> _TEXT SECTION_
[Start of Attachment]

Characterization of the fast ionization wave induced by a CO2 laser pulse in argon

Abstract

Fast ionization wave (FIW), a postbreakdown phenomenon of laser-induced plasma, is observed for a laser intensity of 1011–1013 W/m2 using the CO2 laser pulse in the atmospheric pressure condition. FIW is distinguishable as “overdriven detonation” according to Raizer's Chapmann-Jouguet detonation theory because FIW is known as the type of laser-absorption wave that has a higher propagation velocity than the laser-supported detonation wave (LSDW). Some reports have described the expansion of FIW using a solid-state laser. Nevertheless, the threshold phenomena between FIW and LSDW are not fundamentally understood. This study used the high-speed visualization and optical emission spectroscopy to investigate the transition of the laser-absorption wave in argon gaseous form. To elucidate the physics of the transition threshold, a 5 J CO2 pulse laser, an Echelle spectrometer, and an intensified CCD camera are used for the quantitative investigation of the plasma temperature and density. Results demonstrate that the FIW front had an electron temperature of 0.7 eV and an electron number density of 2.5 × 1023 m−3. At the FIW–LSDW transition, the electron temperature increased by 1 eV, and the density decreased by 2.2 × 1023 m−3. Besides, the transition threshold and the existence of local-thermodynamic equilibrium were evaluated based on the electron temperature, and the density was obtained from the spectroscopic experiments.

[End of Attachment]

> _QUESTIONS TO ANSWER_
[a] In the abstract on the CO2-laser fast ionization wave in argon, what electron temperature did the FIW front have?
[b] Render this sentence from the abstract on the CO2-laser fast ionization wave into Spanish: "Nevertheless, the threshold phenomena between FIW and LSDW are not fundamentally understood."

> _DATA EXTRACTS_
[Start of Attachment]

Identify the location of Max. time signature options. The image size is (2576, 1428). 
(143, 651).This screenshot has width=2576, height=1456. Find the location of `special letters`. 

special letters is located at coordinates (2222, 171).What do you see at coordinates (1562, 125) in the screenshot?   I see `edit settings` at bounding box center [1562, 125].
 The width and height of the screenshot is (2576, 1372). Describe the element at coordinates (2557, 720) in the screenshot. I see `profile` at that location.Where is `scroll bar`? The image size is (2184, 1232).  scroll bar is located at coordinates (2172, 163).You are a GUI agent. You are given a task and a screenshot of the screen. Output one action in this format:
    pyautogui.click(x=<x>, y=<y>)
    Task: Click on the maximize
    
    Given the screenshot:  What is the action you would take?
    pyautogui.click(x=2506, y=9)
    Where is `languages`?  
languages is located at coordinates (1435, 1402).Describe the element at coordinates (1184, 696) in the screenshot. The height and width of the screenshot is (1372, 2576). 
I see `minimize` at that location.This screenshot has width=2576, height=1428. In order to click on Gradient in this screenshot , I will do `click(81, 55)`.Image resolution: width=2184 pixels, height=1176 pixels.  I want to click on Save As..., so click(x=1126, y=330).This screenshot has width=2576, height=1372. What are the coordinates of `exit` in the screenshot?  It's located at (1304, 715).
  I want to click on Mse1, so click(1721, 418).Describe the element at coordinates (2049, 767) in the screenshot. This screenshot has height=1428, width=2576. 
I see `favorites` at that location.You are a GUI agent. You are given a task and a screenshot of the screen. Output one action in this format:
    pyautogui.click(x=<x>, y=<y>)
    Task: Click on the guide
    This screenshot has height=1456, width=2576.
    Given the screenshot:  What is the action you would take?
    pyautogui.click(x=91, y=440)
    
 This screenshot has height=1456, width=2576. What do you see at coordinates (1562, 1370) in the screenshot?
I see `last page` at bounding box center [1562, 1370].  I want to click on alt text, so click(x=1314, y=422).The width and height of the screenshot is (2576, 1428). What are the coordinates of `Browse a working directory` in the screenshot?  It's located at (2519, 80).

[End of Attachment]

> _EXERCISE RESPONSES_
[a] 0.7 eV

[b] Sin embargo, los fenómenos de umbral entre la FIW y la LSDW no se comprenden en lo fundamental.